TEXTE FOURNI:
_ _ _
Whispering Tales – Echoes of Perversion

Équation quasi-mathématique et bien connue aujourd'hui, chanteuse + clavier = metal symphonique. De même, chanteuse + un groupe = metal gothique. Oui oui, Arch Enemy, Straight Line Stitch ou Ram-Zet sont des groupes gothiques. Et pas la peine de contredire, vous savez déjà que j'ai raison. Et Whispering Tales aussi, c'est du symphonique ET du gothique (comme Ram-Zet ci-dessus). Tout faux, oubliez cela. Si ces clichés perdurent, certains groupes tentent aujourd'hui de renverser cette tendance en proposant une musique différente. Et avec son premier opus auto-produit Echoes of Perversion, on peut dire qu'en matière de concept inhabituel, nos marseillais savent comment s'y prendre !
_ _ _
ENSEMBLE D'ENTRÉES:
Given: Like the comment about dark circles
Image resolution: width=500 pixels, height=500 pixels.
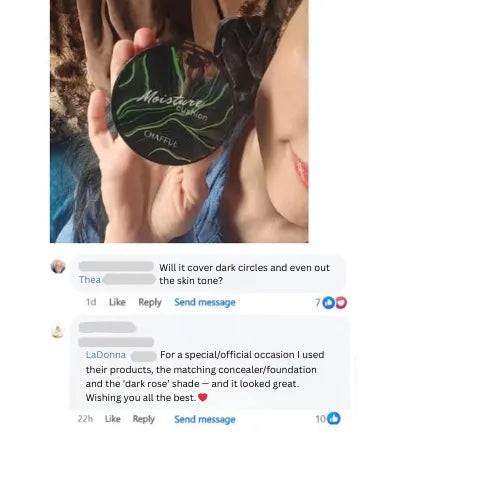Looking at the screenshot, I should click(x=117, y=302).
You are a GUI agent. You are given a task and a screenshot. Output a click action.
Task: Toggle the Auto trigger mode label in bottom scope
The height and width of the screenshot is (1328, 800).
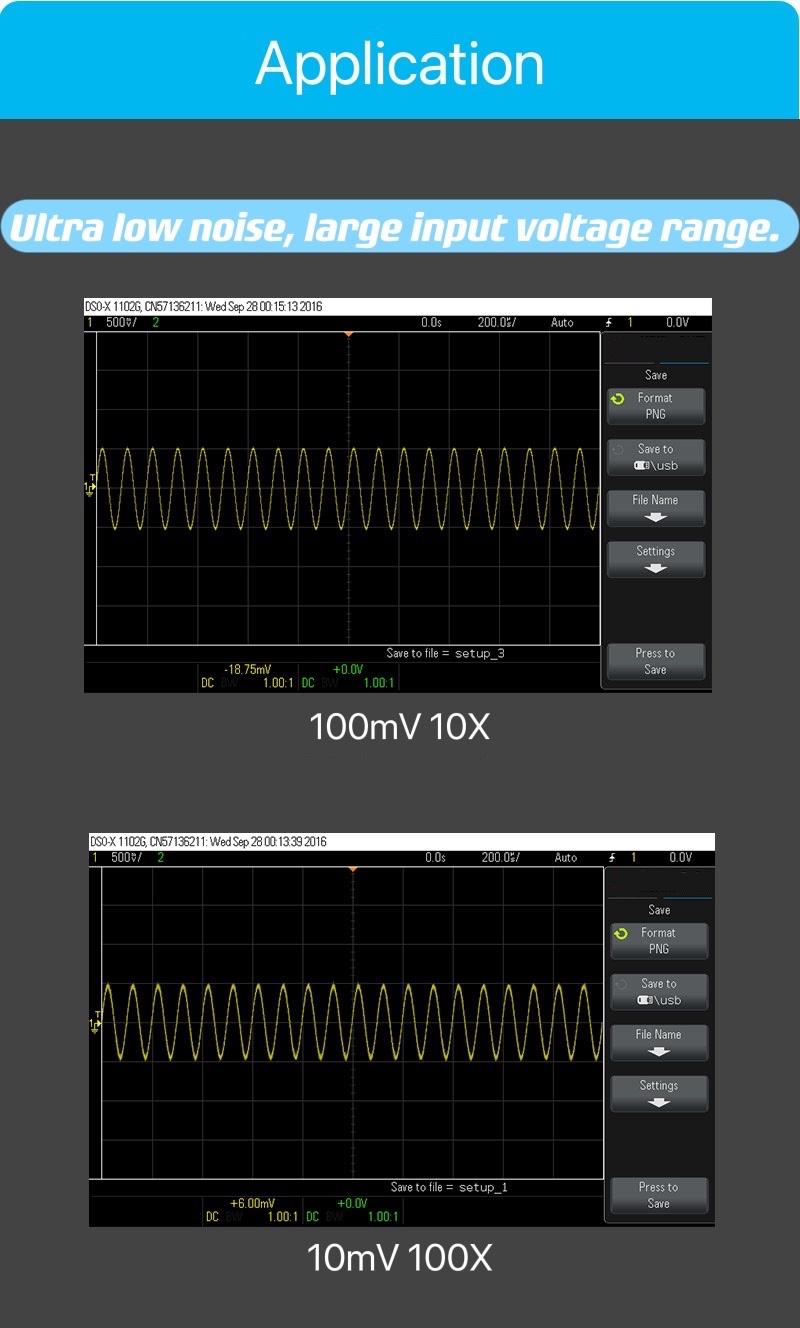click(x=566, y=858)
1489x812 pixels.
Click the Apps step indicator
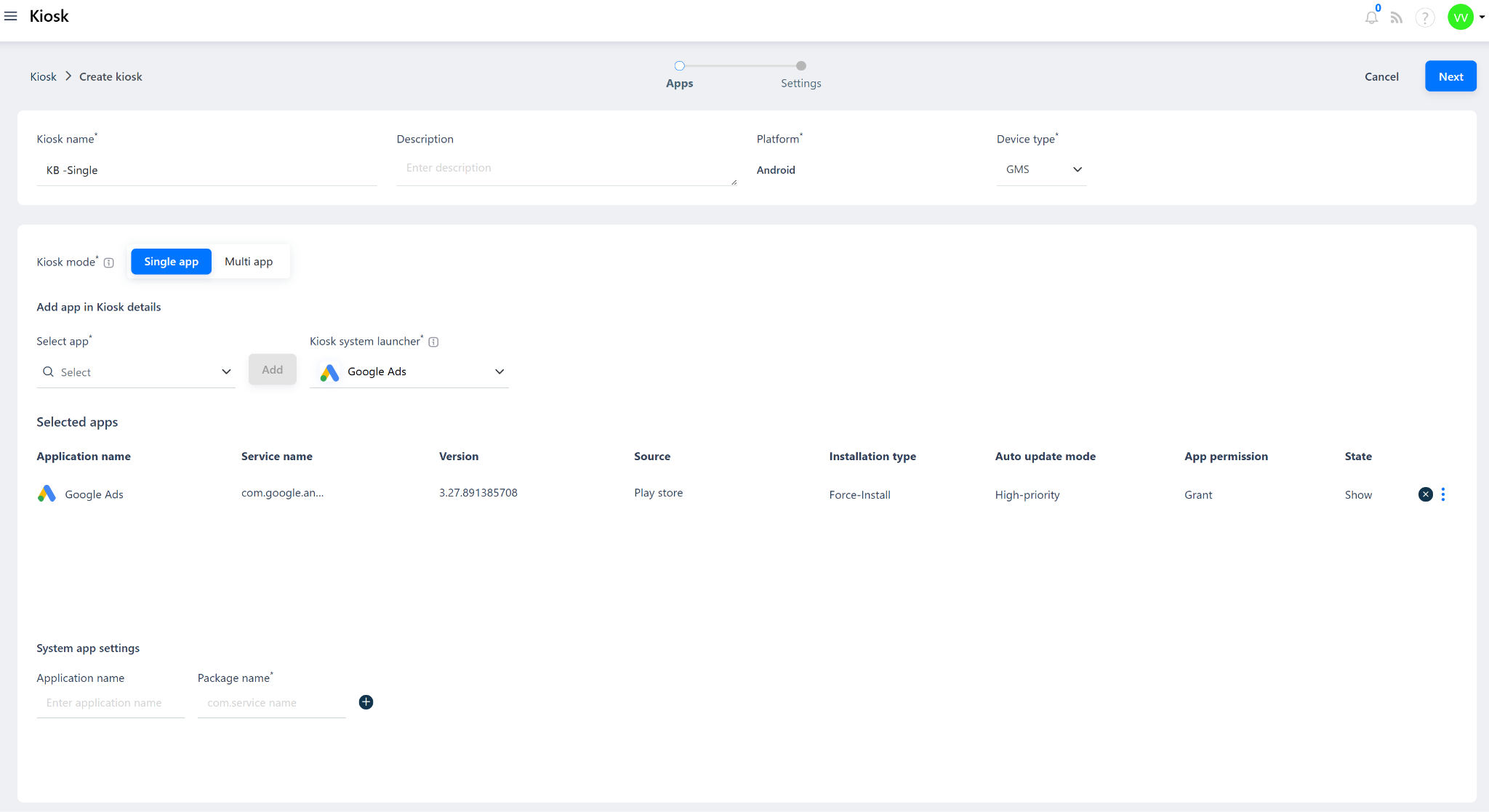click(x=679, y=75)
_ _ _
TÂCHE À RÉALISER: Pouvez-vous poursuivre la chronique sur l'album Echoes of Perversion après sa dernière phrase ? Les entrées constituent un matériau distinct de la chronique.

RÉPONSE ATTENDUE:
De toute évidence, les français ont décidés de ne pas faire les choses simplement et, pour leur premier opus, marquer les esprits en procédant différemment de moult formations déjà présentes sur la scène. Si Nightwish, par exemple, souhaite accompagner son dernier opus Imaginaerum d'un film qui accompagnera la musique ou Within Temptation d'une bande dessinée, Whispering Tales nous offre un concept comparable, avec une nouvelle qui pourra se lire en parallèle avec la musique, ce qui expliquera ainsi le découpage particulier de leur premier effort, qui sera ponctué de moult interludes qui trancheront entre les morceaux, introduisant ces derniers. Ce point expliqué, nous allons pouvoir nous concentrer sur l'aspect musical offert par le sextet. Ainsi, c'est un metal assez diversifié et énergique qui nous est proposé tout au long des 57 minutes qui forment ce Echoes of Perversion. En revanche, un premier point sautera aux oreilles, mais pas de la façon la plus agréable qu'il soit. La production n'est vraiment pas au niveau à laquelle on espérerait l'entendre. Non pas qu'elle soit vraiment brouillonne ou rendant un aspect inaudible et sale, mais il en résulte cependant une frustration. Les morceaux proposés nécessitent vraiment un son plus clair et fluide. Mais tout cela est, pour notre plus grand bonheur, contrebalancé par la qualité de la partition et le professionnalisme qui résulte de l’œuvre des marseillais.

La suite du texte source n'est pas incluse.